# Material provided
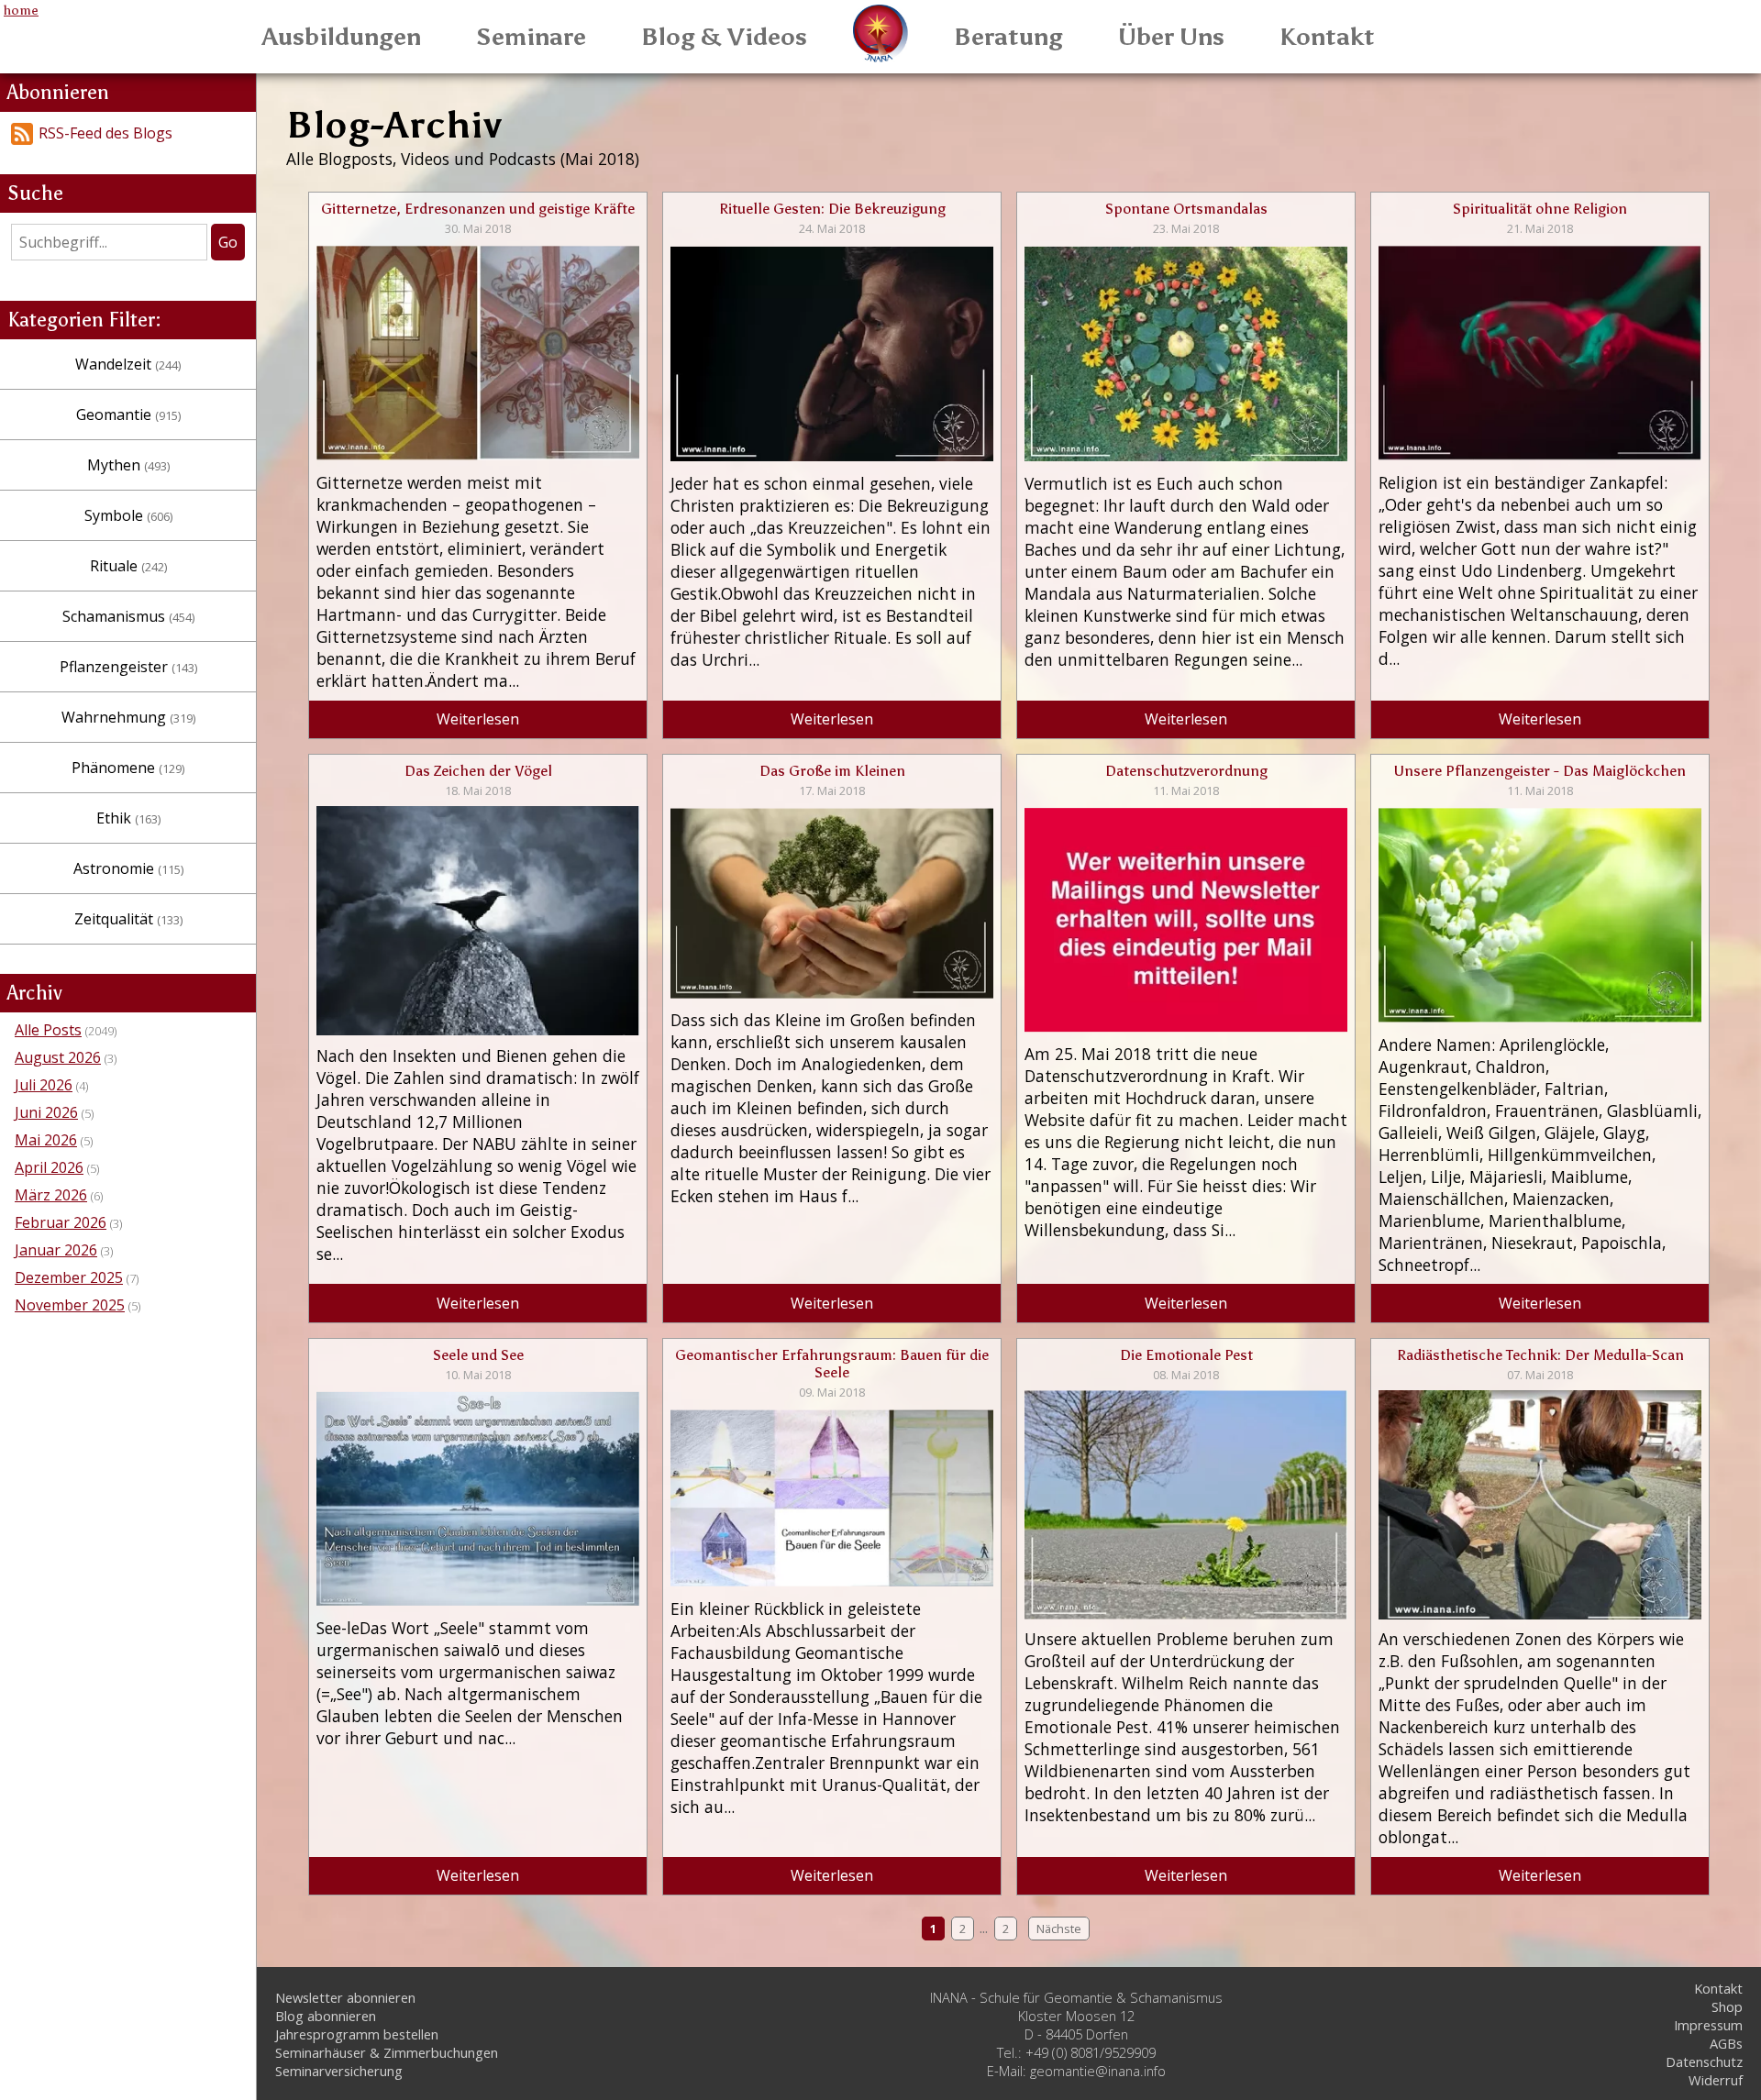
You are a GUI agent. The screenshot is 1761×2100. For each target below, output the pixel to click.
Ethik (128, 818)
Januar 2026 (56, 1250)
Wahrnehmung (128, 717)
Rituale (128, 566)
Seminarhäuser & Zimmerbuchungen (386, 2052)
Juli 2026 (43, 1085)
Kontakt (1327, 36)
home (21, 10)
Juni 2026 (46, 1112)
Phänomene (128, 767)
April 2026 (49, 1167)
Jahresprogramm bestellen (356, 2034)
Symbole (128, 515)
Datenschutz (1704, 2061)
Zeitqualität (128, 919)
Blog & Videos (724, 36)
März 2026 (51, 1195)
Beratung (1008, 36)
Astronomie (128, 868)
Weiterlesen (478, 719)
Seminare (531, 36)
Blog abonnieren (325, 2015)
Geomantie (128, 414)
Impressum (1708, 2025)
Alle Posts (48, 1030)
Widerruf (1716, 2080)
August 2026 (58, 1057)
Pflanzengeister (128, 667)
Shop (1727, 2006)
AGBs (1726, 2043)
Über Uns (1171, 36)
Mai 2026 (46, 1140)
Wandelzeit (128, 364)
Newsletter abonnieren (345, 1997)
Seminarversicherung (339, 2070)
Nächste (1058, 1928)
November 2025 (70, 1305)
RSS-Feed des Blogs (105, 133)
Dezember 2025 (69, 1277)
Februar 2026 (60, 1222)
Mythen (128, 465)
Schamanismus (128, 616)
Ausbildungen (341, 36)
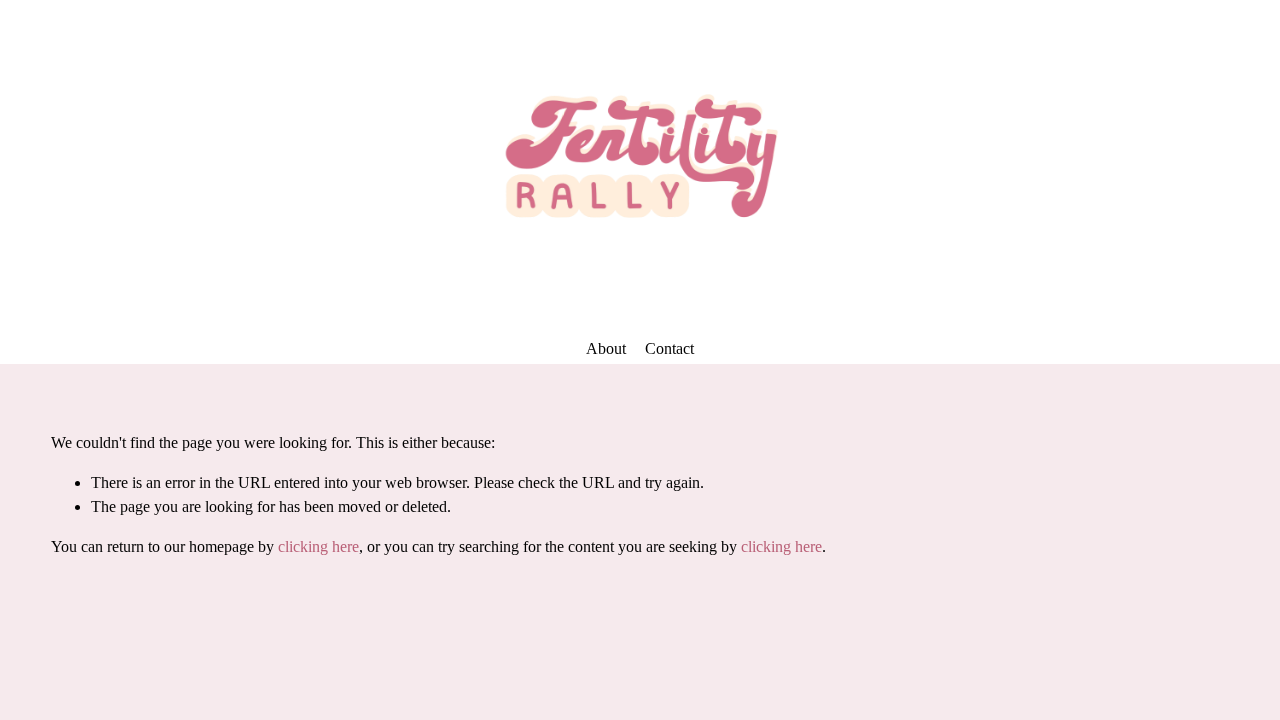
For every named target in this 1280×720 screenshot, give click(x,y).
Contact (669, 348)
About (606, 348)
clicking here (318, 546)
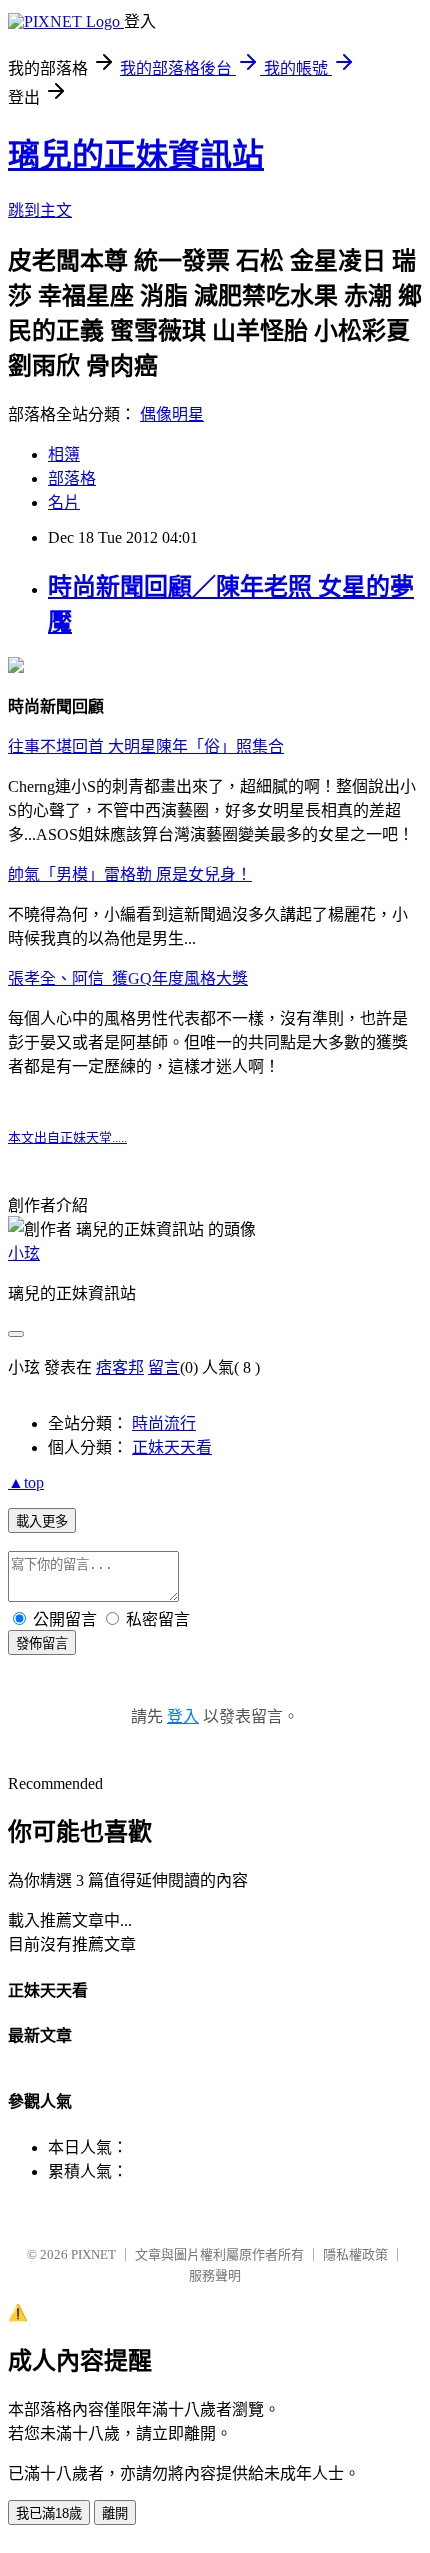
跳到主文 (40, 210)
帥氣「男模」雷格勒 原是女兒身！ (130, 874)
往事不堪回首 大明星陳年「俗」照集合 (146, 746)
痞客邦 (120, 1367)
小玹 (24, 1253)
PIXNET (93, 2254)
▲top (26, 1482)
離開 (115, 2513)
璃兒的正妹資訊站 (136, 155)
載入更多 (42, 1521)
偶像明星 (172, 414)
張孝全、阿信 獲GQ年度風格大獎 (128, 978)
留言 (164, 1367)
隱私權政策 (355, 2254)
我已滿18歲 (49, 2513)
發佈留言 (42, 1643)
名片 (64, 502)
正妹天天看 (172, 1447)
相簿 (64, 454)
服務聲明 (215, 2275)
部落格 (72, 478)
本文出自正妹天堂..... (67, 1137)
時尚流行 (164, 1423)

# Your objective
Check the listing above for "abonnieren". Show every line where it turns up.

# Task output
Blog abonnieren (325, 2015)
Newsletter abonnieren (345, 1997)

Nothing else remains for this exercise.